Civielrechtelijk zijn er tal van mogelijkheden om een huurder die overlast veroorzaakt aan te pakken.

Teneinde de huurovereenkomst ook daadwerkelijk te kunnen ontbinden is tussenkomst van de rechter nodig. Daarnaast is het via bestuursrecht ook mogelijk een huurder aan te pakken en de huurovereenkomst vervolgens op grond van wanprestatie buitengerechtelijk te ontbinden. Met name voor woningcorporaties die nauw samenwerken met gemeenten en politie kan dit middel doeltreffend worden ingezet.

Wanprestatie op grond van artikel 174a van de Gemeentewet

Artikel 174a van de Gemeentewet, ook wel de Wet Victoria genoemd, geeft de burgemeester de bevoegdheid een woning te sluiten ingeval door gedragingen in en rondom de woning de openbare orde wordt verstoord. Uit de geschiedenis van de totstandkoming van artikel 174a van de Gemeentewet kan worden afgeleid dat overlast vanuit woningen die het gevolg is van handel in drugs aanleiding heeft gevormd voor het ontstaan van artikel 174a van de Gemeentwet. Uit de parlementaire behandeling blijkt echter dat de wetgever een ruimere toepassing wenselijk heeft geacht.

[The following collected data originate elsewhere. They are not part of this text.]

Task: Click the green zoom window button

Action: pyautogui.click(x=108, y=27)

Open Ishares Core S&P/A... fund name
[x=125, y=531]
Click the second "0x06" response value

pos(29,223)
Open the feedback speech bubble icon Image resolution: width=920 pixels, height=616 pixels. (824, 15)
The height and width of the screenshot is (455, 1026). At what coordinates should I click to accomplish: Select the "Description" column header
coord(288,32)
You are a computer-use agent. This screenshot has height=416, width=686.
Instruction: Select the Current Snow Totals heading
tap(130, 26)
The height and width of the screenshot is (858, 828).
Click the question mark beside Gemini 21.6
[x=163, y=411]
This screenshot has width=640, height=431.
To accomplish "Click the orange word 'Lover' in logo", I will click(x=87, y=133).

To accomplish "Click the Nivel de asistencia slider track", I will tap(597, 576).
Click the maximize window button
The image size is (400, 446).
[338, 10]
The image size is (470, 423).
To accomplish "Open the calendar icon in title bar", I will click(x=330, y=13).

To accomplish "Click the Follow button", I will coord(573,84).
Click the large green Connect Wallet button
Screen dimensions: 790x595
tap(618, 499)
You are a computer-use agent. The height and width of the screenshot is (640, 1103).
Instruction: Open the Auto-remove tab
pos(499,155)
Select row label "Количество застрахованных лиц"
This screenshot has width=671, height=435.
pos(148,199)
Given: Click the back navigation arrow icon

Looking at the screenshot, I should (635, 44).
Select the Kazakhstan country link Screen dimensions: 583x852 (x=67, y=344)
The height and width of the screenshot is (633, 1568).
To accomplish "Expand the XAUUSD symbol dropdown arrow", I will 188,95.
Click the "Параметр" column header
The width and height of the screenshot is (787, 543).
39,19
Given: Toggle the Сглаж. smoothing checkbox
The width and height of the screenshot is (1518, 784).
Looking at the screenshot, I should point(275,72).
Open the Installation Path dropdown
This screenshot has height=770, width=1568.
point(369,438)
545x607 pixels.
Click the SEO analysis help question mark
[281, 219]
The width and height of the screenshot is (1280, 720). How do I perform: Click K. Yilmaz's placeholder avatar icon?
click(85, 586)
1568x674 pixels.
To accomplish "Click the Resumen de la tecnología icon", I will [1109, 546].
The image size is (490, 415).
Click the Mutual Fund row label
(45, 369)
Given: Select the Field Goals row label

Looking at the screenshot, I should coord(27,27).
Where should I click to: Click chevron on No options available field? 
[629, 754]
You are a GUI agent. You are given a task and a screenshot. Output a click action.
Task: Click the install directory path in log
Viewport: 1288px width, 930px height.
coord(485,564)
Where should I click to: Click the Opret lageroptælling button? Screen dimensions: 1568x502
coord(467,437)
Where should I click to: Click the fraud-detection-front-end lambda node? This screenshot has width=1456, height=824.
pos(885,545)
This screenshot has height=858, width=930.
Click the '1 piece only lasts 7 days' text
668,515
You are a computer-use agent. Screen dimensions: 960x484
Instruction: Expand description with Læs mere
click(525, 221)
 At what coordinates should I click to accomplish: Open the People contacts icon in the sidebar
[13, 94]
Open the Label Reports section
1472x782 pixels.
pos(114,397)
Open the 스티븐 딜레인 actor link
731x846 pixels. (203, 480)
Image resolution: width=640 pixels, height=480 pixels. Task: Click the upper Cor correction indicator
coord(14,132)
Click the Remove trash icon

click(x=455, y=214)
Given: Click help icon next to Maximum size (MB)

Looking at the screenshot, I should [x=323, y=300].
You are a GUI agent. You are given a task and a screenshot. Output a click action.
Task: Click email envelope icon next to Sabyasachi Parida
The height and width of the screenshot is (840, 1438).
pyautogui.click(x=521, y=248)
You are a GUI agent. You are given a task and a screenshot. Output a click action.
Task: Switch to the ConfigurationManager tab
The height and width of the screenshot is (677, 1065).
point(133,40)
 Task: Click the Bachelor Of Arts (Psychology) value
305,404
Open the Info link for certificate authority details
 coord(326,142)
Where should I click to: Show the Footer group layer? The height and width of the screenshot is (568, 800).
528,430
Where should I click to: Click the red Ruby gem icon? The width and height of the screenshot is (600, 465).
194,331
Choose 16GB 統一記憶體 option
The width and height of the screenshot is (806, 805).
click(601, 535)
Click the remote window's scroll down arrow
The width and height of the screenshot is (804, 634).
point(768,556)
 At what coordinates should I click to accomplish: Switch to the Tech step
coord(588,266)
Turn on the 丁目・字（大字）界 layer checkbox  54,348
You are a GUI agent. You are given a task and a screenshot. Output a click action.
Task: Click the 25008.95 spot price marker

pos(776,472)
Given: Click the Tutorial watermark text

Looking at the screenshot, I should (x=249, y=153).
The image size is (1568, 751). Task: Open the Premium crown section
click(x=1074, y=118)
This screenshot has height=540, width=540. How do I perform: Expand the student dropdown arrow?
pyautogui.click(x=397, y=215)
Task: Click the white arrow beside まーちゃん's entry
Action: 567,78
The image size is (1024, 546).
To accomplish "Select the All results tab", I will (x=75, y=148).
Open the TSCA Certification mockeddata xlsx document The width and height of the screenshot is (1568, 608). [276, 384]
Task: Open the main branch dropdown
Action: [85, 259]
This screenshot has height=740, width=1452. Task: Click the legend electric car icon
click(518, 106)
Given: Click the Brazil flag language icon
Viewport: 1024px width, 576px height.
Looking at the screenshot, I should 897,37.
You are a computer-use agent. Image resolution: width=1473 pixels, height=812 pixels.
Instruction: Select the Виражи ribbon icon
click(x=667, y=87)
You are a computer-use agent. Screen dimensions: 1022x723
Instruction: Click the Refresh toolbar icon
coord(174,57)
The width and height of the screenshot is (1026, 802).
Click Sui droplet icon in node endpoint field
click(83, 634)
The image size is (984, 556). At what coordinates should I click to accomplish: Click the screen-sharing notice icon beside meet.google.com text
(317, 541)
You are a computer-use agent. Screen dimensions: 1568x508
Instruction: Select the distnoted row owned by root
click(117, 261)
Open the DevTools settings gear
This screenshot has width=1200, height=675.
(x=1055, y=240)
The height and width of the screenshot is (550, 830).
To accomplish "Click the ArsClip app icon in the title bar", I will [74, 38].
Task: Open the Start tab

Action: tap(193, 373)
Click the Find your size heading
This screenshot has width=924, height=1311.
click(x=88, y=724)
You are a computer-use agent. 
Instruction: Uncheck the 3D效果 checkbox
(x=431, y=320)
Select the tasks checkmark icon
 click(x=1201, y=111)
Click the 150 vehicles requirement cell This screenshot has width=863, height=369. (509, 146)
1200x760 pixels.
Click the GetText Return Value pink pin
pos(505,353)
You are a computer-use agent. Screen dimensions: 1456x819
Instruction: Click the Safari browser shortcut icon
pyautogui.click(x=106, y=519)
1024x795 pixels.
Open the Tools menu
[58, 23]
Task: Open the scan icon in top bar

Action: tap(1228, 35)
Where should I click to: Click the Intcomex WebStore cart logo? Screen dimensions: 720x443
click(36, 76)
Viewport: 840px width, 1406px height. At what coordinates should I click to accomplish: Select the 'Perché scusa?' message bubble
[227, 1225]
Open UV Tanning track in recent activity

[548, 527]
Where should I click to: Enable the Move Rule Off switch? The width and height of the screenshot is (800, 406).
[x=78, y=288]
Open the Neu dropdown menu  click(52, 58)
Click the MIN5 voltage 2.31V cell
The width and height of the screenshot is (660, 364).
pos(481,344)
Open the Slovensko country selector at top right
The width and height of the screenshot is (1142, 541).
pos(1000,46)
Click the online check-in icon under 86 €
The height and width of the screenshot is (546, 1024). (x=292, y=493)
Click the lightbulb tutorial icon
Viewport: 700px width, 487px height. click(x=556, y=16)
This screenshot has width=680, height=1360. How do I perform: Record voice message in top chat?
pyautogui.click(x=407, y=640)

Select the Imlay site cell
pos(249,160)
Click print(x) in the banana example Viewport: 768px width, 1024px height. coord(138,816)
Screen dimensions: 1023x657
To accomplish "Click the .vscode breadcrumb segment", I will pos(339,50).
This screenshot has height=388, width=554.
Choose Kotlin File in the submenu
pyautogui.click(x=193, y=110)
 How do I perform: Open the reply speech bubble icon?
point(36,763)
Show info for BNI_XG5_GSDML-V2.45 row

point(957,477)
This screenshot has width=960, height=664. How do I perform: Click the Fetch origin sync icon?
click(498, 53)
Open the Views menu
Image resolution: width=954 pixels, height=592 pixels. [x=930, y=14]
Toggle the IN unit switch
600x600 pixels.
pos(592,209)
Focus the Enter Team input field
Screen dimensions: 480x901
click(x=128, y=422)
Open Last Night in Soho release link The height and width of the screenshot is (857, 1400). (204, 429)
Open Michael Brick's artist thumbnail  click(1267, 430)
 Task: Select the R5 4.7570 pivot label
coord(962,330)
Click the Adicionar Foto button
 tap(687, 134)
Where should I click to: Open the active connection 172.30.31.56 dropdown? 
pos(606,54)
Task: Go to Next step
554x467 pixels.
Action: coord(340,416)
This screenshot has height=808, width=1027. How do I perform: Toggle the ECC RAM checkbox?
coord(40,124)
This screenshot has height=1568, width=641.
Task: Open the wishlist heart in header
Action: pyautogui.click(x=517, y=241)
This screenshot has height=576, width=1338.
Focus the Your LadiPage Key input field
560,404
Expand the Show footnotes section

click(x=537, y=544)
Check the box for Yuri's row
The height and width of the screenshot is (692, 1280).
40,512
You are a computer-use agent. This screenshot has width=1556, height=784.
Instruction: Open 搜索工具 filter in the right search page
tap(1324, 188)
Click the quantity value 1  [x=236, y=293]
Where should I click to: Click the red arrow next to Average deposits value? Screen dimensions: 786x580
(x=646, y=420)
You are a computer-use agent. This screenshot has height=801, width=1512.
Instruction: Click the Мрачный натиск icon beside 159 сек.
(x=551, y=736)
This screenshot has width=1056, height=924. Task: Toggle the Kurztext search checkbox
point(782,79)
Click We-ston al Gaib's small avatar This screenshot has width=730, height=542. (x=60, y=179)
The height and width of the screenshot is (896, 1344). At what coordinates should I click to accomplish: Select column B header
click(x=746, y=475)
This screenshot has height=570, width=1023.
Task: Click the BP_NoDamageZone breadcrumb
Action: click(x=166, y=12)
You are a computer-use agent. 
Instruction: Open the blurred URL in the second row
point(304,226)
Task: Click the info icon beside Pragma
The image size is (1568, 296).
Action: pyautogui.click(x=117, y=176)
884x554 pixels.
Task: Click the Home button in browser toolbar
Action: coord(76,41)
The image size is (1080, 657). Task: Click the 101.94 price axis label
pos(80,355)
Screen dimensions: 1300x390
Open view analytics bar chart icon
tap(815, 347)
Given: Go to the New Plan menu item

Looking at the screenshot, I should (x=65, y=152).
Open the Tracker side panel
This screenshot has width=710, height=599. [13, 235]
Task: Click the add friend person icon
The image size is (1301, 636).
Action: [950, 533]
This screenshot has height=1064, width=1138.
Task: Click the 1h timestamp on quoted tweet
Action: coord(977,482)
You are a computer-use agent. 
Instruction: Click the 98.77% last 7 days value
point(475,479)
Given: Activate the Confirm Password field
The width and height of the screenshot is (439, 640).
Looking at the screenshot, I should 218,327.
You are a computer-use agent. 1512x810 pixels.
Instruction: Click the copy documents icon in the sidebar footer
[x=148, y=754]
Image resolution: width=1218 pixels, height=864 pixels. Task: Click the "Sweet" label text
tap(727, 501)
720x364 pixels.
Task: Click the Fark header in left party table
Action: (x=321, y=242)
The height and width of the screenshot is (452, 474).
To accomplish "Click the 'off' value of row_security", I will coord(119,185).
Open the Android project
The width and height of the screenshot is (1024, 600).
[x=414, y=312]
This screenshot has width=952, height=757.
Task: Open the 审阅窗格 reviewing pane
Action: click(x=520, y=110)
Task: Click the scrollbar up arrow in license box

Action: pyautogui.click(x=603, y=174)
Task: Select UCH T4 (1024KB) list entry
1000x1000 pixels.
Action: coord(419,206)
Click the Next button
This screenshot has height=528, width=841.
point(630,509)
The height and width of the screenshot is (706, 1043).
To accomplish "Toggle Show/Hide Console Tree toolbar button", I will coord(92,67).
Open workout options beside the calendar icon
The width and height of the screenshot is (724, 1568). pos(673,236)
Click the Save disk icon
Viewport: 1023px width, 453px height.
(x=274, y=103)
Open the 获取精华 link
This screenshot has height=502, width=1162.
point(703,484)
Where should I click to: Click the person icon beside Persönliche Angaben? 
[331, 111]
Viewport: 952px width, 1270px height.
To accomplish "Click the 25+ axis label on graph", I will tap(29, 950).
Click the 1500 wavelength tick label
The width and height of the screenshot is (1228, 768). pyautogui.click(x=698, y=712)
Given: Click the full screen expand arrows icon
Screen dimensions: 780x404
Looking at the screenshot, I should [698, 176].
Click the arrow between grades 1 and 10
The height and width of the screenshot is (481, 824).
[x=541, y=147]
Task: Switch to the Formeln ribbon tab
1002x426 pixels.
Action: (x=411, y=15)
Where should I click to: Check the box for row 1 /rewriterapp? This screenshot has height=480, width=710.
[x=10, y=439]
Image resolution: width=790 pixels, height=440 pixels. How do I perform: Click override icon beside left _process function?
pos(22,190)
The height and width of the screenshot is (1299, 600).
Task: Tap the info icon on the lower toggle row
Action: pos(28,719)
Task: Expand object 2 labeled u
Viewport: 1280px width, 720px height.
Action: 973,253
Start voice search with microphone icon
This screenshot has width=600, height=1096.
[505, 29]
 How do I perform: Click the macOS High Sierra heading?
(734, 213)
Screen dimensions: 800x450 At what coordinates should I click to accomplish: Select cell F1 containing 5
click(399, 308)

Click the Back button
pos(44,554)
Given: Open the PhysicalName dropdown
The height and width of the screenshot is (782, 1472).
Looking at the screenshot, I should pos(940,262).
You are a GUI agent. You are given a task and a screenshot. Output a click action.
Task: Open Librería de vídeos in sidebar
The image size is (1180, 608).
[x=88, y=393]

Onder verstoringen van de openbare orde zou bijvoorbeeld ook kunnen worden verstaan: handel vanuit de woning in wapens of verdovende middelen en prostitutie. Ook kan een gemeentelijke verordening de burgemeester de bevoegdheid geven over te gaan tot sluiting van een gebouw vanwege de openbare orde. Teneinde dit middel succesvol in te kunnen zetten, dient door de burgemeester natuurlijk aannemelijk te worden gemaakt dat zich in de woning of rondom de woning ernstige gedragingen voordoen en dat daardoor verschillende soorten ernstige overlast zich met grote regelmaat en langdurig voordoen. Uitgangspunt blijft dat het om ordeverstoringen dient te gaan.

Wanprestatie op grond van artikel 13b Opiumwet en artikel 17 Woningwet

Indien in de woning drugs aanwezig zijn of indien daarin wordt gehandeld, heeft de burgemeester de bevoegdheid over te gaan tot sluiting van de woning. In dit geval behoeft niet te worden aangetoond dat sprake is van verstoring van de openbare orde. Een belangrijk verschil met artikel 174a van de Gemeentwet. Op grond van artikel 17 van de Woningwet kan het bevoegd gezag, veelal burgemeester en wethouders, overgaan tot sluiting van een gebouw indien sprake is van overtreding van bouwvoorschriften, gecombineerd met dreiging van de leefbaarheid of een gevaar voor de veiligheid of de gezondheid en indien er een klaarblijkelijk gevaar is op herhaling van de overtreding. Deze situatie speelt bijvoorbeeld bij kraakpanden.

Huurovereenkomst buitengerechtelijk ontbinden

Door sluiting van de woning op grond van vorenstaande bestuursrechtelijke middelen, staat de wanprestatie vast. Een sluitingsbevel behoeft dus niet onherroepelijk te zijn alvorens over wordt gegaan tot buitengerechtelijke ontbinding. Dit biedt voor een verhuurder van een woning de mogelijkheid de huurovereenkomst zonder tussenkomst van de rechter te ontbinden. Artikel 7:231, tweede lid, van het Burgerlijk Wetboek, biedt deze mogelijkheid. Praktisch gezien zit er wel een nadeel aan de regeling. Indien de huurder niet vrijwillig vertrekt zal toch een ontruimingsprocedure moeten worden gestart. In een uitspraak van de Rechtbank Zwolle uit 2011 (LJN: BR3908) oordeelde de rechter dat, toch nog (in rechte) zal moeten worden getoetst of het gevolg van de ontbinding en de daarop gebaseerde ontruiming niet onevenredig is aan het beoogde doel daarvan. Dit komt voort uit de gedachte van effectieve bescherming van de vergaande rechten die een huurder van woonruimte doorgaans toekomt, mede gelet op de rechtspraak van het Europese Hof.

Er vindt derhalve een proportionaliteitstoets plaats. Indien de rechter oordeelt dat moet worden vastgesteld dat het gevolg van de ontbinding en de daarop gebaseerde ontruiming niet evenredig is aan het beoogde doel daarvan, leidt dat tot de conclusie dat verhuurder in redelijkheid niet tot uitoefening van de aan hem gegeven bevoegdheid tot buitengerechtelijke ontbinding en een daaruit voortvloeiende ontruiming kan overgaan. Veelal zal met een goed opgebouwd dossier, echter duidelijk zijn dat het belang van een verhuurder bij een spoedige ontruiming ruimschoots opweegt tegen het belang bij voortgezette bewoning van het gehuurde.